While the school here quibbles over whether the investigation was really so long as to become a form of disciplinary action, that is a factual finding that the Court cannot second guess. Citgo Asphalt Refin. Co. v. Paper, Allied-Indus., Chem. &Energy Workers Int'l Union Loc. No. 2-991, 385 F.3d 809, 816 (3d Cir. 2004) (“Findings of fact and inferences to be drawn therefrom are the exclusive province of the arbitrator. It is not the court's role to draw inferences that the factfinder did not.” (cleaned up)); United Paperworkers Int'l Union, AFL-CIO v. Misco, Inc., 484 U.S. 29, 36, 39 (1987) (“The courts are not authorized to reconsider the merits of an award even though the parties may allege that the award rests on errors of fact[.] ... No dishonesty is alleged; only improvident, even silly, factfinding is claimed.
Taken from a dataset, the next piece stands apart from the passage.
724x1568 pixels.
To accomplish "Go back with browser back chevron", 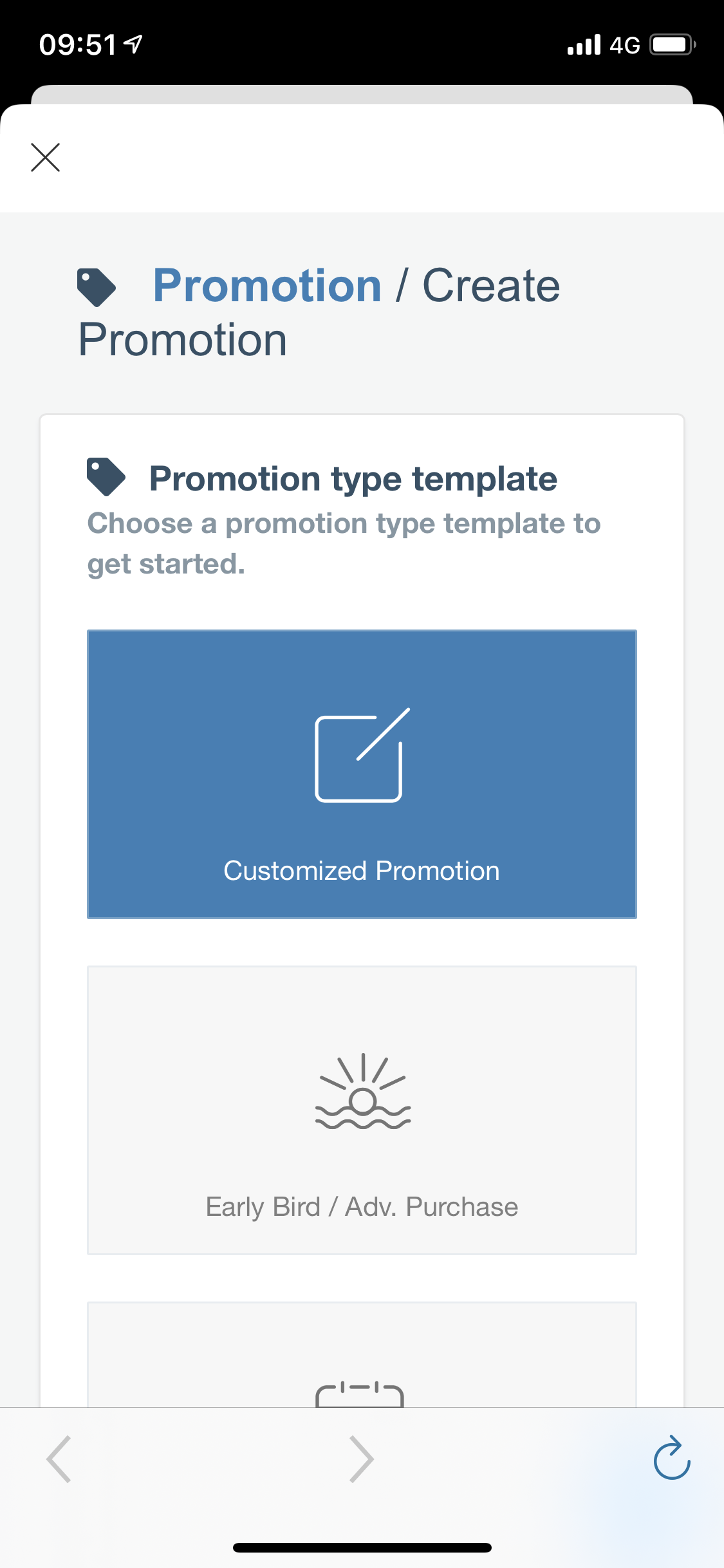I will [59, 1459].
This is hardly a sufficient basis for disregarding what the agent appointed by the parties determined to be the historical facts.”).
For the arbitrator, the length of time the investigation dragged on played a pivotal role in the award. ECF 37-5, at p. 15 (“[I]t is significant that from June of 2018 to the present.neither A.Y.G. or C.M. or the Employer have produced any evidence of wrongdoing on the part of [the teacher]. Under those circumstances, the Employer violated the Agreement by keeping the Grievant on an indefinite investigatory suspension with no end in sight.”).
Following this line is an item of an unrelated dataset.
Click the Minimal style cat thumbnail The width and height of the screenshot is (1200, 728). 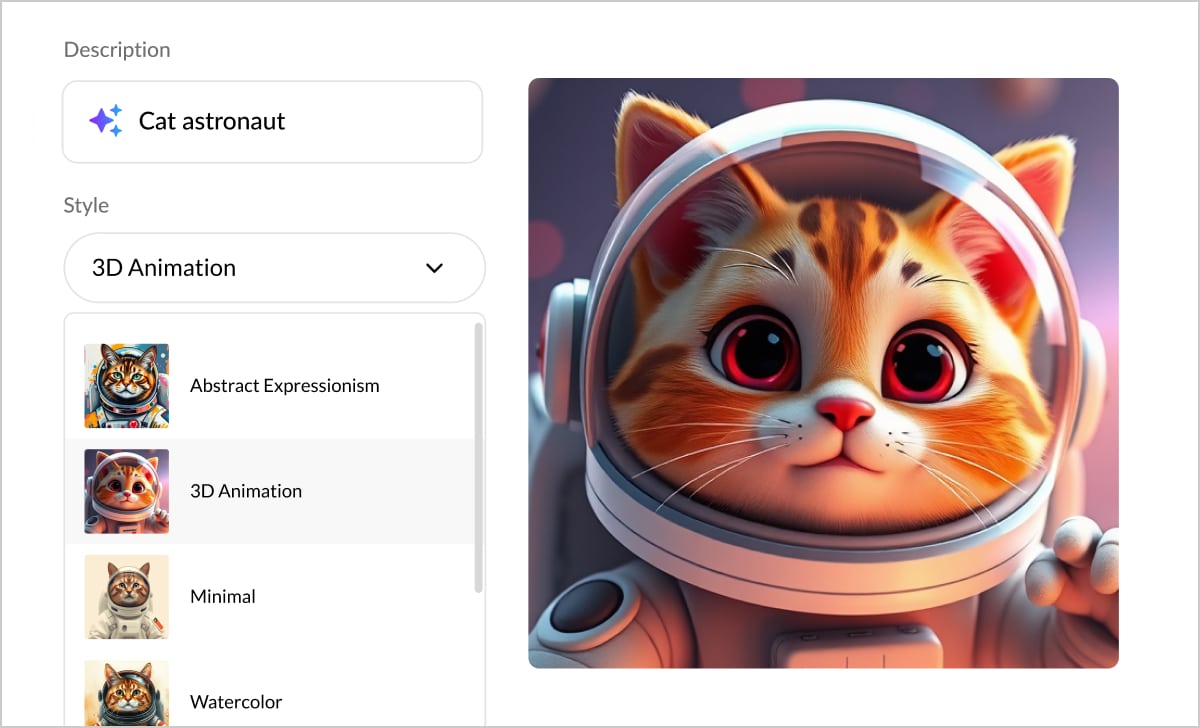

Because the arbitrator's award draws its essence from the terms of the CBA, the Court is constrained to confirm the award.
The Court can't help but comment that the better reading of the CBA is that Article 3.4 probably does allow for indefinite investigatory suspensions, at least in theory. Built into Article 3.4 is an obligation for the employer and union to confer on whether the suspension is with or without pay. See Article 3.4 (“In such cases it will be the prerogative of the High School, after consultation with the Superintendent and Federation, to decide whether suspension with or without pay is necessary or appropriate.”). This “consultation” provision would appear to be the natural check on the risk associated with an indefinite suspension. If the parties negotiated an investigatory suspension with pay, the natural incentive would be for the school to expedite the investigation. And if the parties negotiated a suspension without pay, as part of that bargain, they could at least, ex ante, establish the parameters and time frame of the investigation. This case, though, is unusual because the school seemed to be content in paying the teacher not to work for a long time (he's apparently still not working, see ECF 44, p. 2). This is at odds with what would appear to be rational economic behavior. In the end, while the Court may read the agreement this way, it cannot say that the arbitrator's alternate interpretation was not based in the contract. And that's ultimately what matters. See News Am. Publications, Inc. DailyRacing Form Div. v. Newark Typographical Union, Loc. 103, 918 F.2d 21, 24 (3d Cir. 1990) (“[F]ederal labor law elevates labor arbitrators to ‘an exalted status.'” (citation omitted)).
CONCLUSION
For the foregoing reasons, the arbitration award is hereby CONFIRMED. Accordingly, Plaintiffs' motion for summary judgment is DENIED, and Defendant's motion for summary judgment is GRANTED. By separate order, final judgment will be entered in favor of Defendant. Defendant's request for attorneys' fees is denied without prejudice to raising in a post-judgment motion pursuant to Rule 54. See ECF 20.